Mike Aldred is the principal engineer in robotics at Dyson’s UK headquarters. When he joined the company 23 years ago as a software engineer, he and others on his team were tasked with the job of building a robotic vacuum. His group promised to deliver that robot—in what seemed at the time—a long three-year window. “Seventeen years later, we delivered it,” says Aldred.

With his focus entirely on strategy and technology, Aldred has no line reports and relies heavily on simulation in product innovation and testing to do his job. The first robotic vacuum Aldred helped build did a wonderful job of cleaning his own home in Mansbury. Unfortunately, though, that was the only home in which it seemed to work well. “We spent several million pounds making a robot for my house,” he recalls. “We did it in someone else’s house and it didn’t work. We tried it abroad and it was different there, too. We came to realize the importance of home trialing; even in one home across one year, whether there’s wellie boots lying around, or sun hats. At Dyson, we’re keen on making products right. Not just right in Mike’s house in Mansbury.”

What that process to land on “right” looks like, though, has begun to change quite rapidly in the last handful of years, as augmented reality (AR) and virtual reality (VR) technologies have entered design and engineering practices worldwide. Instead of physically taking the robot to test in various locations, settings and environments, with time-consuming adjustments to the product along the way, Dyson engineers can virtually simulate myriad environments in less time, wasting fewer resources. The ability to create environments or circumstances, test or experience a prototype, and collaborate virtually across teams has allowed Dyson and other companies across industries to innovate more efficiently and effectively than ever.

In fact, a 2020 report published by PricewaterhouseCoopers shows by 2030 nearly 23.5 million organizations and businesses will be leveraging AR and VR for training, meetings, and to improve their ability to meet customer needs. Companies like Snap, Microsoft, Webex, Apple, Google and more have all begun to drop new technology to help further that end, while schools such as Savannah College of Art and Design and MIT have embraced emerging tech in their curriculum to push the boundaries of what it means to build, create and innovate. “Our students have created cutting edge AR/VR solutions for leading organizations such as Deloitte, 3M, Delta Airlines, Disney, Google, Gulfstream, JCB, Microsoft, Oculus, Unity, Valve Corporation, and more,” says Max Almy, Dean of SCAD School of Digital Media. “The benefits of working with AR/VR/XR in design are great. Designers can work spatially in fully immersive 360 space, teams can work in shared virtual spaces and interact with each other live, training and communication can be expanded to long distance and remote work worldwide. Immersive prototypes are highly effective ways to present concepts to clients and all types of immersive concepts are engaging consumers as exciting marketing experiences. At SCAD, we see the potential for AR/VR in many of our programs from animation to Industrial design.”

GIVEN MATERIAL:
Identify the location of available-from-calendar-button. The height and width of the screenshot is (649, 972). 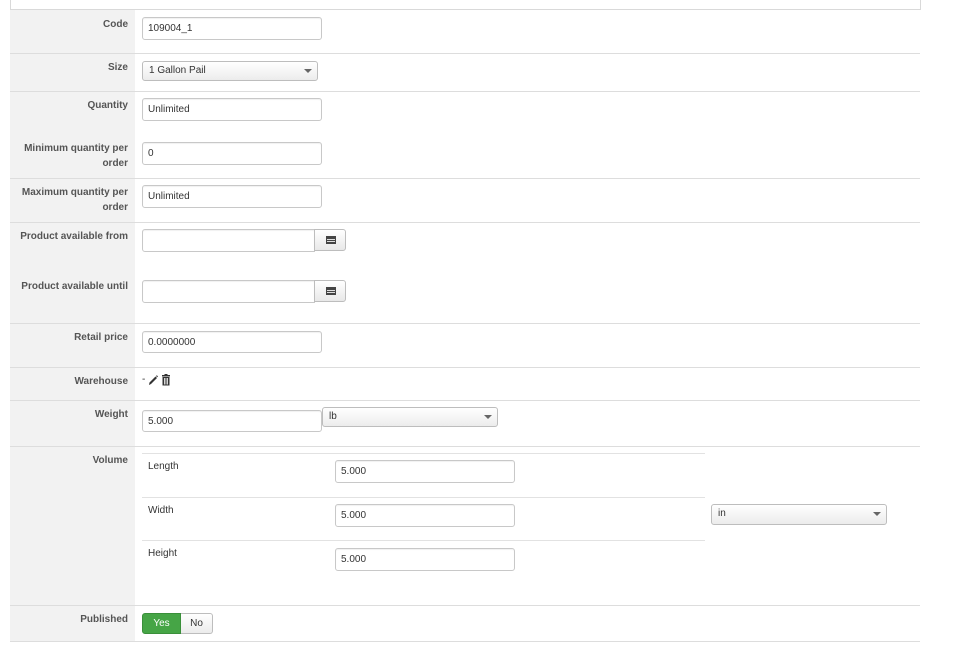
(330, 240).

PROBLEMS TO WORK ON:
**a)** According to the Dyson article, why did Aldred's team come to see home trialing as important? Answer in one to three sentences.
**b)** Name every company the Dyson article says has begun to drop new technology for AR and VR use.
**c)** Repeat the Dyson article word for word, starting with "What that process" and going on through "effectively than ever.".

SOLUTIONS TO THE EXERCISE:
**a)** Their first robotic vacuum cleaned Aldred's own home in Mansbury well but didn't work in someone else's house, and it was different again abroad. Conditions change from home to home, and even within one home across a year, with things like wellie boots or sun hats lying around.

**b)** Snap, Microsoft, Webex, Apple, Google

**c)**
What that process to land on “right” looks like, though, has begun to change quite rapidly in the last handful of years, as augmented reality (AR) and virtual reality (VR) technologies have entered design and engineering practices worldwide. Instead of physically taking the robot to test in various locations, settings and environments, with time-consuming adjustments to the product along the way, Dyson engineers can virtually simulate myriad environments in less time, wasting fewer resources. The ability to create environments or circumstances, test or experience a prototype, and collaborate virtually across teams has allowed Dyson and other companies across industries to innovate more efficiently and effectively than ever.